Investors Brace For Weak Under Armour Earnings

Under Armour Inc (NYSE: UAUAA) investors are looking for any signs of life from the company when it reports fourth-quarter earnings on Feb. 13. The company’s third-quarter earnings report was a disaster, and analysts doubt that recent positive trends in footwear sales will be enough to turn the tide.

In the third quarter, Under Armour missed consensus revenue targets and slashed its full-year earnings guidance by 50 percent. Under Armour was once known for its robust revenue growth, but weakness in the North American market actually pushed revenue growth into negative territory last quarter.

Analysts are expecting Under Armour to report a breakeven fourth quarter on revenue of $1.31 billion. Understandably, reporting no profit or earnings growth doesn’t inspire much confidence from Wall Street.

Bank of America analyst Robert Ohmes says Under Armour footwear sales were up 9.3 percent in the past four weeks. Average sales prices dropped 10.8 percent in the same period as Under Armour continues to clear inventory through lower-tier distribution channels.

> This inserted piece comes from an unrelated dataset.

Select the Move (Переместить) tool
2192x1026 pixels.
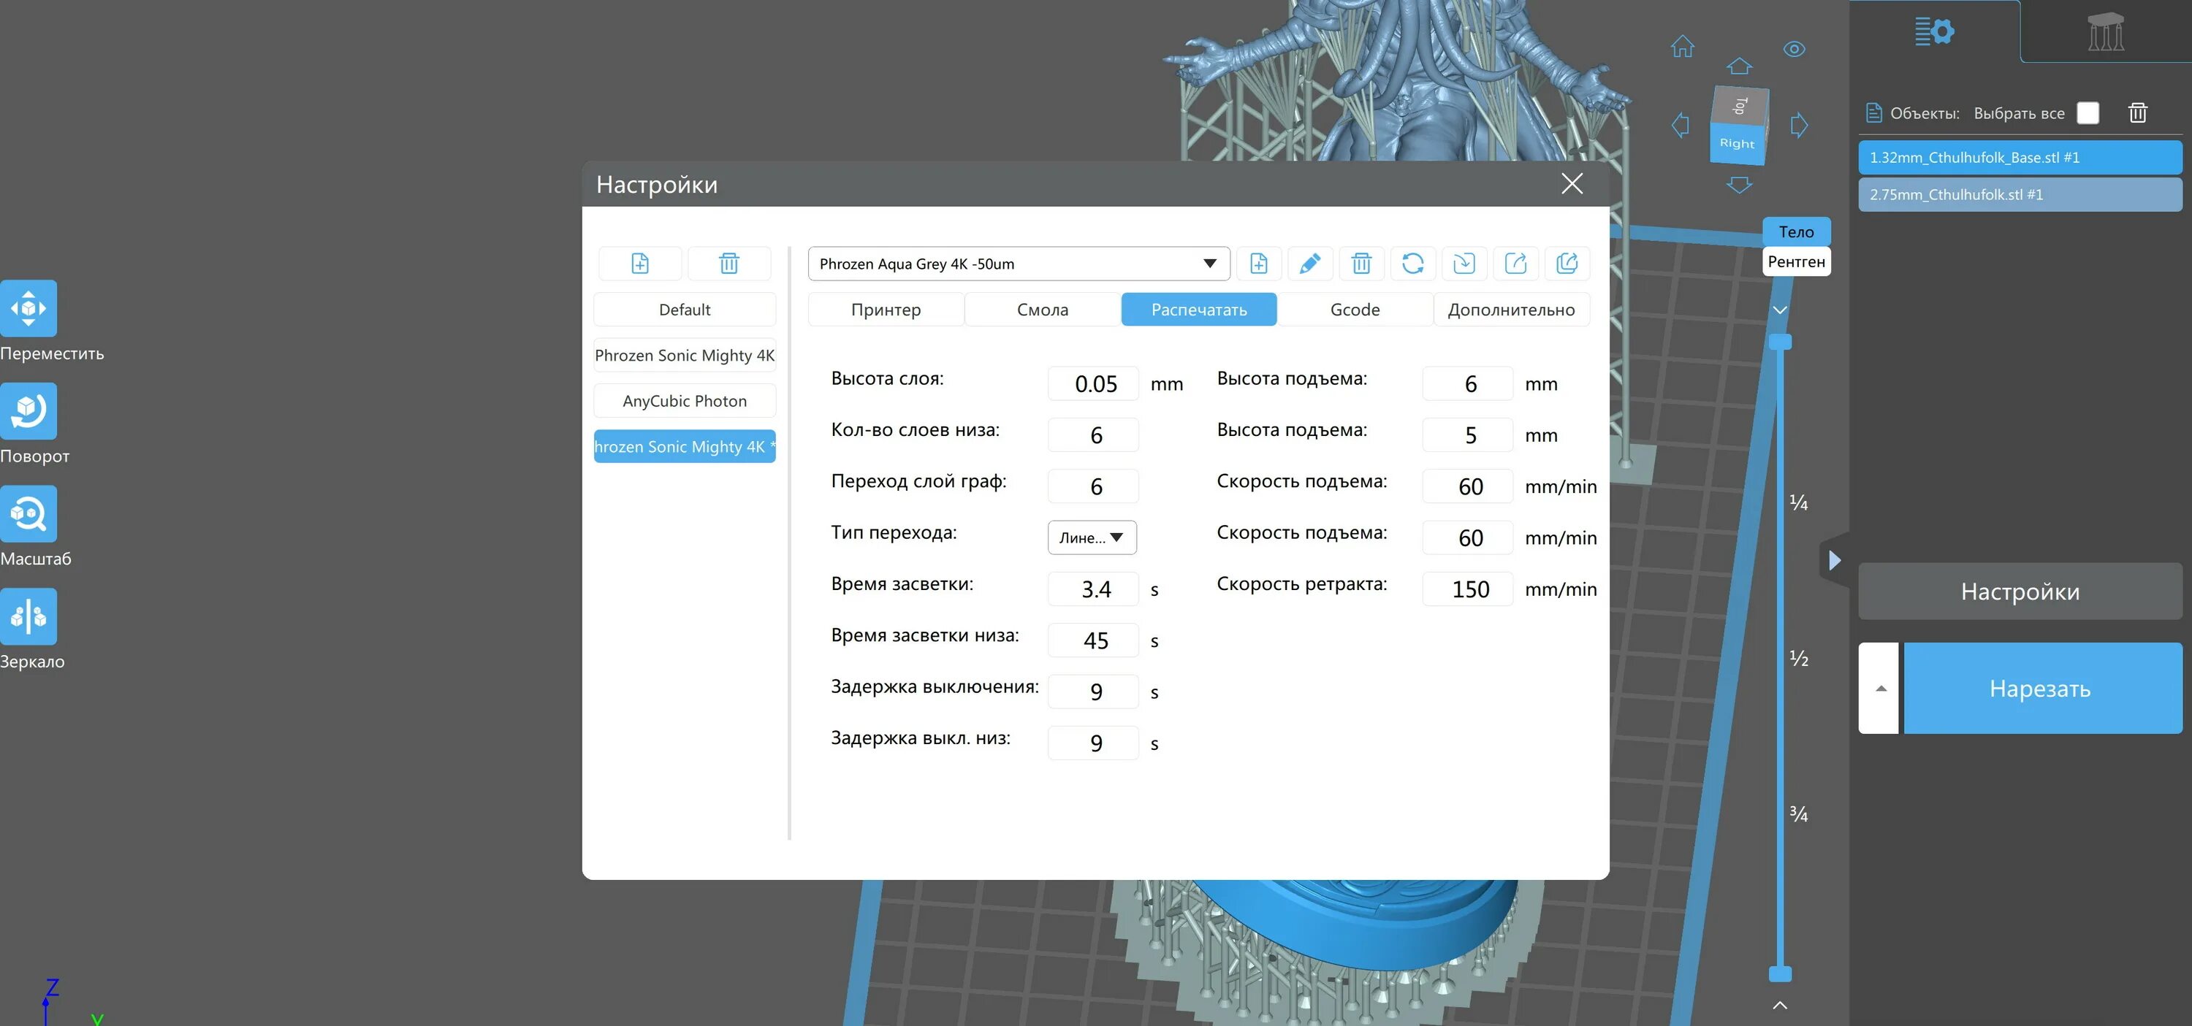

Looking ahead to 2019, Bank of America projects only 40 cents per share of annual earnings power.

“Our price objective is at the low end of UAA’s historical price-earnings range of 25x to 75x to reflect near-term top-line challenges, particularly in North America,” Ohmes says.

In January, Macquarie Capital analyst Laurent Vasilescu said Under Armour’s pricing weakness will make it difficult for the company to hit margin targets in 2018. In fact, despite a consensus forecast of modest margin expansion in 2018, Macquarie is projecting a 1.1 percent decline in gross margins.

Yet even with deteriorating fundamental numbers and a 62.5 percent drop in share price in the past three years, the most dangerous part of Under Armour’s 2018 could be its precarious financial situation.

“UA may need at some point to do a capital raise if revenues, gross margins and [selling, general and administrative expenses] continue to deteriorate,” Vasilescu says. “This may prove challenging with Moody’s and S&P’s recent downgrades as well as the multi-class equity structure.”

If management could at least reassure shareholders that there is no imminent need for a dilutive capital raise, it could be a silver lining to another otherwise disappointing quarter.